#### DATA SHOWN ####

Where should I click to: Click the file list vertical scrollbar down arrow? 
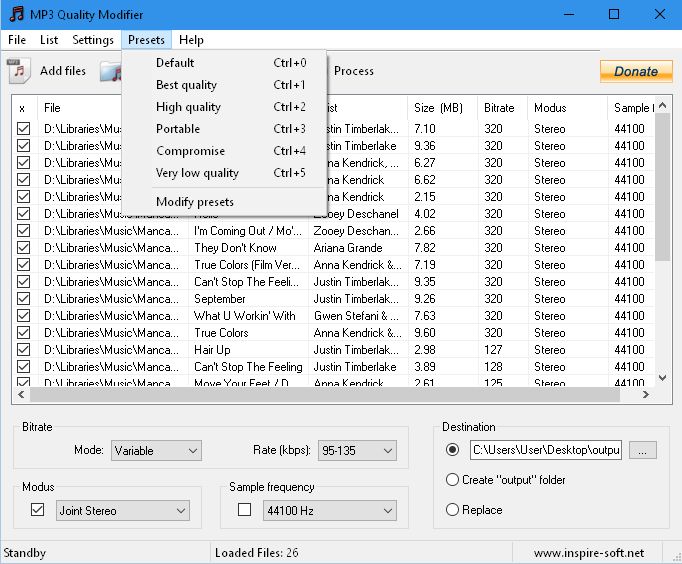pyautogui.click(x=662, y=378)
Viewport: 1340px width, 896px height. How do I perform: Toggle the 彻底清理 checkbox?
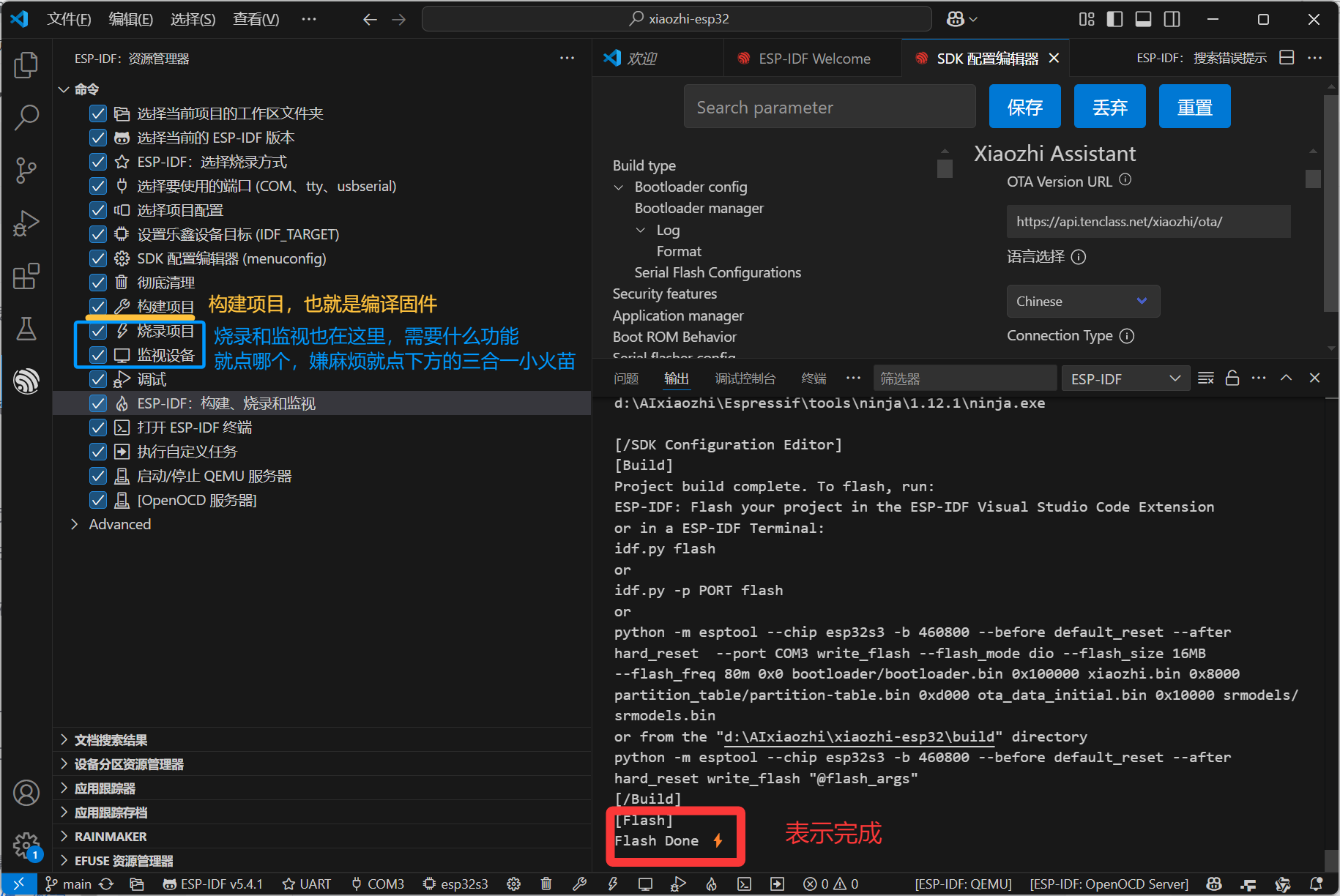pyautogui.click(x=98, y=283)
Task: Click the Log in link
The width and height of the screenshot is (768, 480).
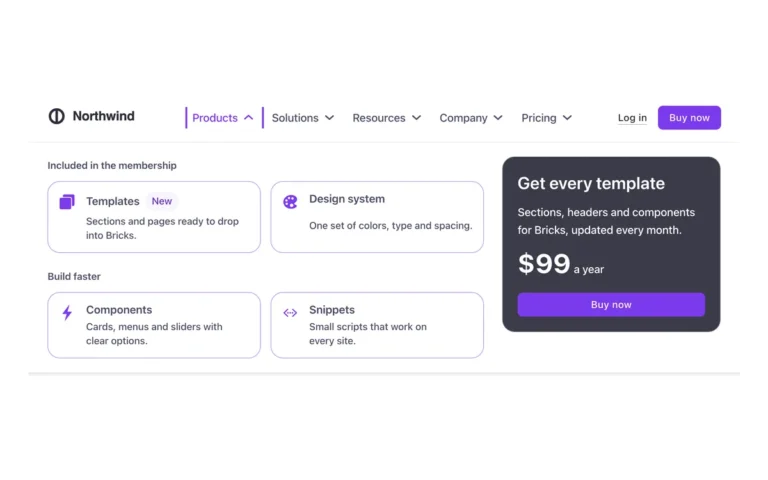Action: (x=632, y=118)
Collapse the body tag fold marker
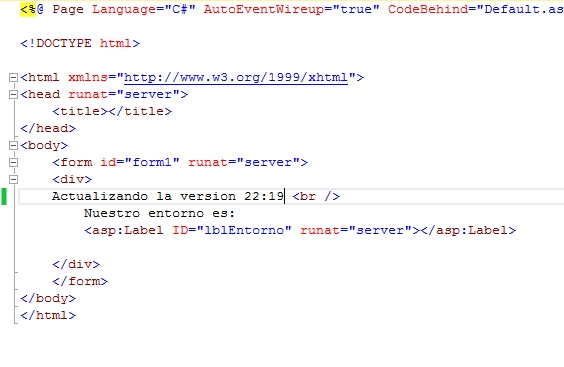This screenshot has width=564, height=367. 13,145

####

SHORT EXERCISE
Write out the text of all four items above word for word, leaving out the pictures.

THE ANSWER
Where should I click to: Click the file list vertical scrollbar down arrow? 
pyautogui.click(x=662, y=378)
Viewport: 1340px width, 896px height. How do I perform: Toggle the 彻底清理 checkbox?
pyautogui.click(x=98, y=283)
Task: Click the Log in link
The width and height of the screenshot is (768, 480).
Action: (x=632, y=118)
Collapse the body tag fold marker
This screenshot has width=564, height=367. 13,145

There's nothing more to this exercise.